--- DOCUMENT PASSAGE Enclosed Below ---

(KAREN BLEIER)

Here’s one statistic, though, you won’t hear him touting: Texas has the highest percentage of uninsured people in the country. Twenty-six percent of Texas residents lack health insurance, compared with a national average that hovers around 17 percent. That works out to about 6.3 million uninsured Texans, a population nearly equal in size to the entire state of Massachusetts.

Texas has led the country in its percentage of uninsured residents since well before Perry took office in 2000, says Anne Dunkelberg, who directs the Austin-based Center for Public Policy Priorities. “We literally started out in the 1990s at the end of the line and nothing has moved to change that position,” she explains. “Basically, it’s everything about our job market in the state and our public programs, that really were the formula for having low levels of coverage.”

Here are four main factors that contribute to Texas’ high number of uninsured:

Many Texas jobs don’t offer insurance. Texas has a higher number of retail and service jobs, as well as a decently large agricultural sector, all industries that are less likely to offer health benefits. So while Texas’ unemployment rate of 8.2 percent beats the national average, the state falls below national trends on employer-sponsored health coverage. Seventy-one percent of the uninsured in Texas are part of a family that includes a full-time worker, according to the Kaiser Family Foundation. Put another way, 63 percent of uninsured, working-age Texans do have a job —just not an offer of insurance to go with it.
The Medicaid program is relatively limited. As I touched on in an earlier post, some states have used Medicaid waivers to cover low-income populations they’re not required to cover. Texas doesn’t do this much: The state covers some optional populations, pregnant women and those in long-term care, but largely sticks with the federally-mandated minimums. That means a decent number of residents who might receive coverage in another state don’t in Texas.
Insurance rates are largely unregulated. Texas takes a pretty hands-off approach to regulating its individual market. The state does not require insurers in the individual market to sell to anyone who applies for a policy. Nor does Texas limit “rating” of customers, where insurance carriers charge more to older subscribers and women, who tend to have higher health care costs. Taken together, those two factors can make insurance prohibitively expensive - or unobtainable -- for those who are older or have a pre-existing health condition.
A large immigrant population. Non-citizens make up about one-quarter of Texas’ uninsured population, according to the Center for Public Policy Priorities’ Texas Health Care Primer. Regardless of immigration status, immigrants tend to have a higher rate of uninsurance than non-immigrants. Of the 1.2 million foreign-born, naturalized U.S. citizens in Texas, for example, 31 percent are uninsured, compared to 22 percent of U.S.-born Texans.

--- End of Enclosed DOCUMENT PASSAGE ---
--- RECORD EXCERPTS Enclosed Below ---

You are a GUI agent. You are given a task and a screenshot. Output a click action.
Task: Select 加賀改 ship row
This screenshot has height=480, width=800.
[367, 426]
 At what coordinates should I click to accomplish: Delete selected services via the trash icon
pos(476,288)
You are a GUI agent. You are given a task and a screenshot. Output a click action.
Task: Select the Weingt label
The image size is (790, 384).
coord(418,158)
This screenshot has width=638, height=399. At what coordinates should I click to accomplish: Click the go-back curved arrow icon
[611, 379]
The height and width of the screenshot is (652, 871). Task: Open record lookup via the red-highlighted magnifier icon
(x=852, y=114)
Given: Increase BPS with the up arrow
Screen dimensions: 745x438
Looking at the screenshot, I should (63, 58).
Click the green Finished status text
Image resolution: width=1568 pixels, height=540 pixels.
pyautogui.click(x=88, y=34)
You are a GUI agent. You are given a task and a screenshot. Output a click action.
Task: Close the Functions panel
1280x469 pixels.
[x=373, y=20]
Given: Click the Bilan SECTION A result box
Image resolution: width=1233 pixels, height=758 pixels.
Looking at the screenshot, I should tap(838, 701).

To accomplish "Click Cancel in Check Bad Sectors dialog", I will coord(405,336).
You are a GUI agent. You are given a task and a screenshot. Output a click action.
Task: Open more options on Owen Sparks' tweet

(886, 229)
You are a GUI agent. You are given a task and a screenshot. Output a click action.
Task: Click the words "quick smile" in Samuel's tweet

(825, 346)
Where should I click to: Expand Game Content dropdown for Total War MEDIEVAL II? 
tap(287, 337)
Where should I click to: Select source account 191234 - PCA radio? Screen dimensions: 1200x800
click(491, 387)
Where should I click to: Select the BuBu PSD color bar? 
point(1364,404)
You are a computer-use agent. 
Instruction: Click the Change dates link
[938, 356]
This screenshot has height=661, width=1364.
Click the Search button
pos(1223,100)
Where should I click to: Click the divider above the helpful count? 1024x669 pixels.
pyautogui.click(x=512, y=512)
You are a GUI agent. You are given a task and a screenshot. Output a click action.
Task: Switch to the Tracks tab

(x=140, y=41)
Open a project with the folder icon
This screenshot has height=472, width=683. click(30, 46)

--- End of Enclosed RECORD EXCERPTS ---

_WHAT IS REQUIRED_
Reproduce the part of the passage on uninsured Texans above between "The Medicaid program" and "don’t in Texas.", inclusive.

_TASK RESULT_
The Medicaid program is relatively limited. As I touched on in an earlier post, some states have used Medicaid waivers to cover low-income populations they’re not required to cover. Texas doesn’t do this much: The state covers some optional populations, pregnant women and those in long-term care, but largely sticks with the federally-mandated minimums. That means a decent number of residents who might receive coverage in another state don’t in Texas.